La música, en sí, constituye un potente lenguaje que, como tal, goza de unas reglas y convenciones que intervienen en las más importantes áreas cognitivas. Se trata de un lenguaje que, según me resulta didáctico afirmar, es como una inyección en vena del sentimiento que transmite, a diferencia del lenguaje literario, al que podríamos equiparar con una pastilla o jarabe que ha de ser digerido y, en ese proceso, tratado por cada persona en razón a diversas variables, sobre todo, el conocimiento del idioma, los procesos connotativos, etc. Por contra, el lenguaje musical goza de las ventajas de una mayor universalidad, aunque  es cierto que el conocimiento técnico de sus reglas pueda acrecentar el disfrute  o comprensión de una obra.

Sin entrar en farragosos detalles, más objeto de un tratado, que de un artículo, podemos referirnos a las principales capacidades y destrezas que incrementa el disfrute de una obra musical y, sobre todo, el aprendizaje en la práctica de ejecución de un instrumento. A ello nos podemos referir cuando afirmamos que la escucha de una pieza tiene un valor intrínseco en la formación de la concentración del individuo, disparando procesos como la paciencia, la atención plena en el desarrollo de lo que está transmitiendo la obra, la observación del detalle respecto a la intervención de las diferentes voces o instrumentos que participan en ella, etc.

No es menor el aporte sobre el área de coordinación, reflejada en las alternancias entre ambas manos, al tener que ejecutar pasajes diferentes, voces distintas, etc. De igual modo, la aportación de la música es fabulosa en cuanto a lo referido a las disciplinas que gobiernan el trabajo de equipo, favoreciendo los procesos de empatía y gregarismo, mediante la participación de grupos de ejecutantes, como es el caso de los coros u orquestas y conjuntos de varios instrumentistas.

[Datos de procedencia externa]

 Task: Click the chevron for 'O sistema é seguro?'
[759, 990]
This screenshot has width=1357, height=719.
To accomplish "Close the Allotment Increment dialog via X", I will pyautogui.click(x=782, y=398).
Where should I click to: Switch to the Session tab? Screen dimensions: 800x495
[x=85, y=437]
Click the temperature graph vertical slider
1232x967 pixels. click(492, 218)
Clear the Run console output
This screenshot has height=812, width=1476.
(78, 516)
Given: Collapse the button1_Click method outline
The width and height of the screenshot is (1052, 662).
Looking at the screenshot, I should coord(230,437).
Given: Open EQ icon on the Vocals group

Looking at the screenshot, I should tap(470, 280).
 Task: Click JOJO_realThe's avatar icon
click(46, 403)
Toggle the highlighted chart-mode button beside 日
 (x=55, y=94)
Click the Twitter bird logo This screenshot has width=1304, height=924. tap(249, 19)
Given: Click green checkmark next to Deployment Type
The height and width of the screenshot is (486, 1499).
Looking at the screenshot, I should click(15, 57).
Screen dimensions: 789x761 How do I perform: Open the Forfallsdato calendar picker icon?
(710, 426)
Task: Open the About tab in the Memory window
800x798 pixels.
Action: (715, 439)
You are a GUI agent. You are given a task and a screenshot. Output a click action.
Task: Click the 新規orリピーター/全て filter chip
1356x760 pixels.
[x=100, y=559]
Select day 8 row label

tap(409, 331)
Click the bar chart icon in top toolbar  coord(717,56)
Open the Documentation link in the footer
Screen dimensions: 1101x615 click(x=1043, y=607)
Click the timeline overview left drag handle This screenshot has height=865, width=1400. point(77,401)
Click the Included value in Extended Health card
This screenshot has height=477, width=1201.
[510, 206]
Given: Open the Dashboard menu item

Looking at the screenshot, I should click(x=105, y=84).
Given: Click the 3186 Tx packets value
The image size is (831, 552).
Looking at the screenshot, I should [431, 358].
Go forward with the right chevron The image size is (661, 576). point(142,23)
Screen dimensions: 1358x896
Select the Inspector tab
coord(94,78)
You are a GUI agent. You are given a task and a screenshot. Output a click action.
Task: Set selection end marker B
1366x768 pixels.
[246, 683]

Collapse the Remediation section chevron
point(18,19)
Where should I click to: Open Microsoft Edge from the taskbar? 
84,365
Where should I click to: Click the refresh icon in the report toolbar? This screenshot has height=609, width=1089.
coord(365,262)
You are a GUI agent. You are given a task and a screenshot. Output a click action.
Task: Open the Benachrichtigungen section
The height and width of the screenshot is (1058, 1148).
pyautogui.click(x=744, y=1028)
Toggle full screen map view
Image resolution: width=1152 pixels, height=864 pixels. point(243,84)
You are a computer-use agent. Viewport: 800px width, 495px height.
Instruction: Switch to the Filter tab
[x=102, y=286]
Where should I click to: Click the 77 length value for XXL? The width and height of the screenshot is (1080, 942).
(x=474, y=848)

El pensamiento abstracto también se ve favorecido, no sólo por la ejecución de una pieza musical, sino, incluso, con la mera audición, mediante el análisis del contenido o la forma compositiva de la obra.

No en menor medida hemos de tener en cuenta el desarrollo del sentido de la armonía y coherencia que un buen acercamiento a la música nos aporta.

Pocos son quienes, desde fuera del campo profesional educativo, conocen la teoría de “inteligencias múltiples” De Gardner. Incluso entre quienes tienen responsabilidades formativas tampoco resulta suficientemente conocida, pero eso no es óbice para que no sea tenida muy en cuenta, determinante como resulta para el desarrollo del estudiante y, en general, para cualquiera de nosotros. Por tanto, no ayuda demasiado apartar a un lado esta materia, a veces por desidia, a veces por desconocimiento. La ausencia de esa disciplina nos priva a todos, seamos educandos, o no, del máximo desarrollo de muchas de nuestras capacidades.

Paradójicamente, la conocida como “música de consumo” suplanta esa presencia, contribuyendo a consolidar modelos que, además de formar parte de entornos disruptivos, implantan letras y ritmos que no favorecen en nada, precisamente, el desarrollo conveniente de los niños. Podemos prestar atención, en este aspecto, a multitud de cantantes o grupos que exhiben burdos y explícitos contenidos de tipo  sexual o violento que, incluso en actividades lúdicas con niños de edades tempranas, se difunden  en colegios o fiestas sin ninguna consciencia; o la machaconería de ciertos tipos de esos productos que inducen a mantener comportamientos obsesivos o relatos que aportan sentimientos y actitudes deterministas, cuando no abiertamente depresivas.

Nada resulta tan irreal como una consideración de la música, en cualquiera de sus múltiples vertientes, como una materia insignificante e inocentemente lúdica, sin ningún otro valor o aporte.